* [Selected excerpt]:
Revolution Bars Group (RBG)

Deltic proposal warrants consideration | finnCap, 6 Oct 

Gold Access


"In the absence of a cash element to the offer from Deltic, we think that investors will choose the (undervalued) certainty of 203p in cash from Stonegate under current market conditions.


Our initial analysis of Deltic’s merger proposal implies a valuation of 286p per share. In effect, RBG shareholders are being offered 65% of the combined entity for 53% of the combined EBITDA. Optically, this looks attractive relative to Stonegate’s 203p all-cash offer. We think that the proposed synergies relating to the merger (being verifiable) are by their nature conservative in quantum and timing, and more focus (e.g. around bar opening costs) could give further upside. Revenue synergies were not quantified, whereas, in reality, the ability to capture different demographics, trade them across a wider late-night piece with the addition of RBG’s food offering could add material traffic/revenue upside. Deltic clearly wants an (easy?) way of listing, potentially using an acquisition currency to mop up other bar operators in the current environment, and RBG shareholders could become part of this bigger journey. 


First, why was there no cash offer? This could still come, although the 10 October deadline may leave insufficient time to agree on financing and convince management, and Deltic is keen to have a listing – although we think a cash element (e.g. 50:50 merger with a special dividend) could focus the mind, given repeated commentary from management around the certainty that cash offers bring. Secondly, in the current environment, investors will need to take a view on what multiple an operator concentrated into a particular (late night) segment of the market should trade on versus a more diversified operator across a wide variety of formats from community and high-street pubs through branded bars to country inns and late-night venues. Intuition suggests that diversification prevails in weaker cycles. Wet-led venues are generally back in vogue but we have seen some slippage recently from GNK and MAB. Countering that, significant late-night capacity has come out of the market over the last decade and supply is more aligned to demand. Either way, with RBG’s share price having drifted back yesterday, and a cash underpin limiting the downside, we would expect to see renewed buying given that expectations may have shifted back to Stonegate raising its offer."


Accrol Group (ACRL)

Share suspension, forecasts and recommendation under review | Liberum, 5 Oct

Gold Access


"In a very disappointing and rather unforeseen set of circumstances, we are putting our forecasts and recommendation under review. The shares have been suspended pending funding discussions with the company's lenders. We will update our views and forecasts as and when there is greater clarity.


A number of factors have combined:


1. Input cost pressures higher than expected: In particular, there has been a continuous and material rise in parent reel prices. At this stage, this trend may continue for the foreseeable future.

2. Lack of pricing power: The group has been unable to increase prices to the extent we had hoped and this causes downward pressure on FY expectations.

3. Inefficiencies in labour and wastage: Accrol has incurred higher than anticipated costs in relation to the operational changes associated with preparing the business for growth. While these changes should deliver improved performance over the longer term with the addition of new lines, this is clearly a very disappointing outcome.

4. Potential fine re Health and Safety incident: An accident in May 2016 may now result in a significant fine being imposed by the Health and Safety Executive (HSE). This would have a further negative impact on the net debt position at the end of the year if it materialises.

* [Questions to answer]:
1. In the broker notes, how much cash per share is Stonegate offering for Revolution Bars Group?
2. Return word for word the stretch of the broker notes starting at "2. Lack of pricing" and ending at "on FY expectations.".
The material that comes next has nothing to do with this.

* [Supplied data]:
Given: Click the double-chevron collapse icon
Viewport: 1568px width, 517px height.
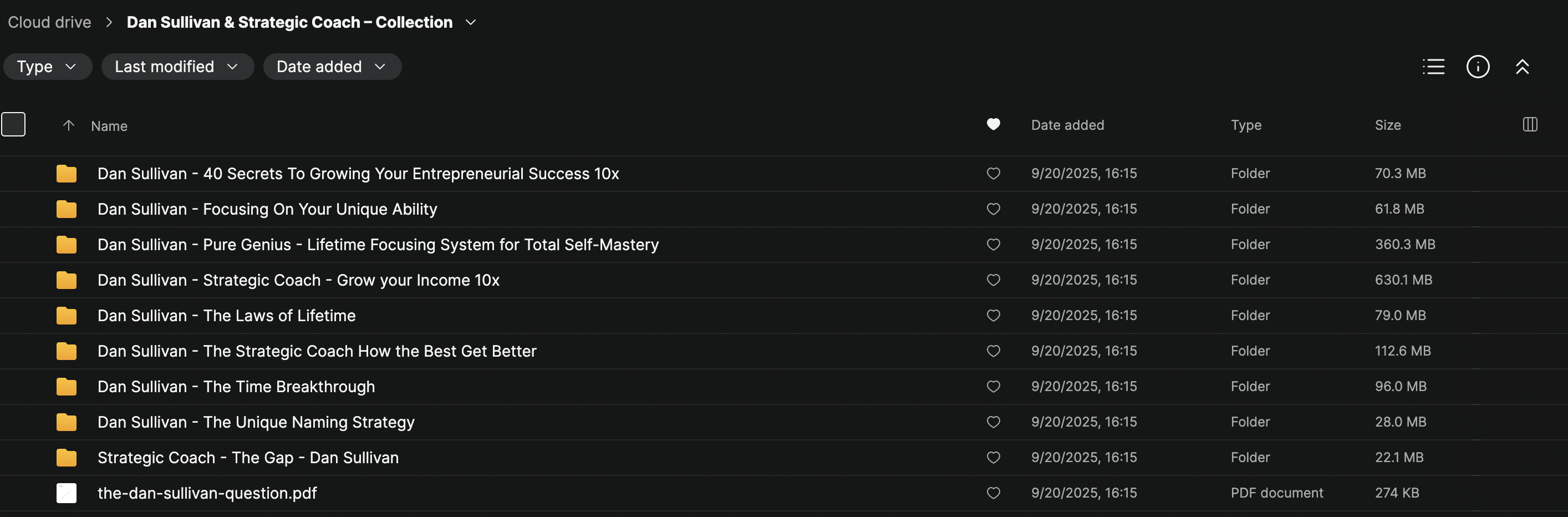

* [Results for the exercise]:
1. 203p per share

2.
2. Lack of pricing power: The group has been unable to increase prices to the extent we had hoped and this causes downward pressure on FY expectations.